Start of Supplied entries

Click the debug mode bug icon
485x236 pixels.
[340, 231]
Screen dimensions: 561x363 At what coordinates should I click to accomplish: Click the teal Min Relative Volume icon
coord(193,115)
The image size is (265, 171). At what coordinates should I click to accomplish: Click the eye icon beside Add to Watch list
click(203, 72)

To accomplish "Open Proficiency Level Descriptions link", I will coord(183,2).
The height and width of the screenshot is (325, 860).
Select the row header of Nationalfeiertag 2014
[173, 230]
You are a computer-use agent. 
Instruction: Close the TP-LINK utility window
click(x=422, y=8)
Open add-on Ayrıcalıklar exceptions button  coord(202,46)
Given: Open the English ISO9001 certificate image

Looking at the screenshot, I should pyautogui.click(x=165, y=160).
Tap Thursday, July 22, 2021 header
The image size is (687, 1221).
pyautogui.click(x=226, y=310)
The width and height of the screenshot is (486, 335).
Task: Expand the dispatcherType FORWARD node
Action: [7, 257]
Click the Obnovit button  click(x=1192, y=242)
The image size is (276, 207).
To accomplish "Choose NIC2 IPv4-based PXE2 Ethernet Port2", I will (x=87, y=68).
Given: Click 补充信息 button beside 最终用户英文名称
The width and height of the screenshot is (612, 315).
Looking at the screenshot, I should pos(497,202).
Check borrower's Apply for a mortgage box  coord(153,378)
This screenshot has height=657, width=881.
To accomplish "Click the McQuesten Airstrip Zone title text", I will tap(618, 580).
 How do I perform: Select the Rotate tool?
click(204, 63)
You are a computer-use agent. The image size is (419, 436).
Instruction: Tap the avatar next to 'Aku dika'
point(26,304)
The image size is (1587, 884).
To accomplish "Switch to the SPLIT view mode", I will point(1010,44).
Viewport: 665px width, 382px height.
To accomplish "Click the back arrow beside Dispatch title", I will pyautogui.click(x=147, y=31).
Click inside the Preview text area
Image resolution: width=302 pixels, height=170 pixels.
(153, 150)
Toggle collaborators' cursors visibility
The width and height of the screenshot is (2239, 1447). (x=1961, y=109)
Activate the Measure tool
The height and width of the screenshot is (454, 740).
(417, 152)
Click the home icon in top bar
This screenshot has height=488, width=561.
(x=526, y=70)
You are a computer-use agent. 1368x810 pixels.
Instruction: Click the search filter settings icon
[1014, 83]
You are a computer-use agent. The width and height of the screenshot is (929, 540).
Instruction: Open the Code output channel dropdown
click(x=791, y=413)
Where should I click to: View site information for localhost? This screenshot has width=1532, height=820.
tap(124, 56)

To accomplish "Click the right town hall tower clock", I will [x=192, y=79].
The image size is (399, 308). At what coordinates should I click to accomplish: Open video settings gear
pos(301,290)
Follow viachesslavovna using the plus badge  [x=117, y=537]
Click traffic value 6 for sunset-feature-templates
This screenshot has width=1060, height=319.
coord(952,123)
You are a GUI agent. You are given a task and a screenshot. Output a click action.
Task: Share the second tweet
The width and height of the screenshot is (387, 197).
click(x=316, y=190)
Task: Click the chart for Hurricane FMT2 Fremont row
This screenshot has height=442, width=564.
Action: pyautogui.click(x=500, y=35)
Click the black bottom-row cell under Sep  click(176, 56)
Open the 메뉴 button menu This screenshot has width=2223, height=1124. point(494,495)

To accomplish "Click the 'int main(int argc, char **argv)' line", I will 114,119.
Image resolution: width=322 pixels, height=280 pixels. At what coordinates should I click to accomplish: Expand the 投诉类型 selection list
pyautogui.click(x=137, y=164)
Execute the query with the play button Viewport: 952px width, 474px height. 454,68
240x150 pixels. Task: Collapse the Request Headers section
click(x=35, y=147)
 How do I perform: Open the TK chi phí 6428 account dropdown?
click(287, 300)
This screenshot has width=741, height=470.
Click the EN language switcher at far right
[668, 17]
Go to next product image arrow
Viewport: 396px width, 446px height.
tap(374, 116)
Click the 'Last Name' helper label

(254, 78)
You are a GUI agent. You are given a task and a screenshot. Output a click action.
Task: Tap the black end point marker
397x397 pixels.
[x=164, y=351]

End of Supplied entries

## Exercise requirements:
Copy out every one of the records above line for line, changing nothing.

## Solution for this exercise:
Click the debug mode bug icon
485x236 pixels.
[340, 231]
Screen dimensions: 561x363 At what coordinates should I click to accomplish: Click the teal Min Relative Volume icon
coord(193,115)
The image size is (265, 171). At what coordinates should I click to accomplish: Click the eye icon beside Add to Watch list
click(203, 72)

To accomplish "Open Proficiency Level Descriptions link", I will coord(183,2).
The height and width of the screenshot is (325, 860).
Select the row header of Nationalfeiertag 2014
[173, 230]
You are a computer-use agent. 
Instruction: Close the TP-LINK utility window
click(x=422, y=8)
Open add-on Ayrıcalıklar exceptions button  coord(202,46)
Given: Open the English ISO9001 certificate image

Looking at the screenshot, I should pyautogui.click(x=165, y=160).
Tap Thursday, July 22, 2021 header
The image size is (687, 1221).
pyautogui.click(x=226, y=310)
The width and height of the screenshot is (486, 335).
Task: Expand the dispatcherType FORWARD node
Action: [7, 257]
Click the Obnovit button  click(x=1192, y=242)
The image size is (276, 207).
To accomplish "Choose NIC2 IPv4-based PXE2 Ethernet Port2", I will (x=87, y=68).
Given: Click 补充信息 button beside 最终用户英文名称
The width and height of the screenshot is (612, 315).
Looking at the screenshot, I should pos(497,202).
Check borrower's Apply for a mortgage box  coord(153,378)
This screenshot has height=657, width=881.
To accomplish "Click the McQuesten Airstrip Zone title text", I will tap(618, 580).
 How do I perform: Select the Rotate tool?
click(204, 63)
You are a computer-use agent. The image size is (419, 436).
Instruction: Tap the avatar next to 'Aku dika'
point(26,304)
The image size is (1587, 884).
To accomplish "Switch to the SPLIT view mode", I will point(1010,44).
Viewport: 665px width, 382px height.
To accomplish "Click the back arrow beside Dispatch title", I will pyautogui.click(x=147, y=31).
Click inside the Preview text area
Image resolution: width=302 pixels, height=170 pixels.
(153, 150)
Toggle collaborators' cursors visibility
The width and height of the screenshot is (2239, 1447). (x=1961, y=109)
Activate the Measure tool
The height and width of the screenshot is (454, 740).
(417, 152)
Click the home icon in top bar
This screenshot has height=488, width=561.
(x=526, y=70)
You are a computer-use agent. 1368x810 pixels.
Instruction: Click the search filter settings icon
[1014, 83]
You are a computer-use agent. The width and height of the screenshot is (929, 540).
Instruction: Open the Code output channel dropdown
click(x=791, y=413)
Where should I click to: View site information for localhost? This screenshot has width=1532, height=820.
tap(124, 56)

To accomplish "Click the right town hall tower clock", I will [x=192, y=79].
The image size is (399, 308). At what coordinates should I click to accomplish: Open video settings gear
pos(301,290)
Follow viachesslavovna using the plus badge  [x=117, y=537]
Click traffic value 6 for sunset-feature-templates
This screenshot has width=1060, height=319.
coord(952,123)
You are a GUI agent. You are given a task and a screenshot. Output a click action.
Task: Share the second tweet
The width and height of the screenshot is (387, 197).
click(x=316, y=190)
Task: Click the chart for Hurricane FMT2 Fremont row
This screenshot has height=442, width=564.
Action: pyautogui.click(x=500, y=35)
Click the black bottom-row cell under Sep  click(176, 56)
Open the 메뉴 button menu This screenshot has width=2223, height=1124. point(494,495)

To accomplish "Click the 'int main(int argc, char **argv)' line", I will 114,119.
Image resolution: width=322 pixels, height=280 pixels. At what coordinates should I click to accomplish: Expand the 投诉类型 selection list
pyautogui.click(x=137, y=164)
Execute the query with the play button Viewport: 952px width, 474px height. 454,68
240x150 pixels. Task: Collapse the Request Headers section
click(x=35, y=147)
 How do I perform: Open the TK chi phí 6428 account dropdown?
click(287, 300)
This screenshot has width=741, height=470.
Click the EN language switcher at far right
[668, 17]
Go to next product image arrow
Viewport: 396px width, 446px height.
tap(374, 116)
Click the 'Last Name' helper label

(254, 78)
You are a GUI agent. You are given a task and a screenshot. Output a click action.
Task: Tap the black end point marker
397x397 pixels.
[x=164, y=351]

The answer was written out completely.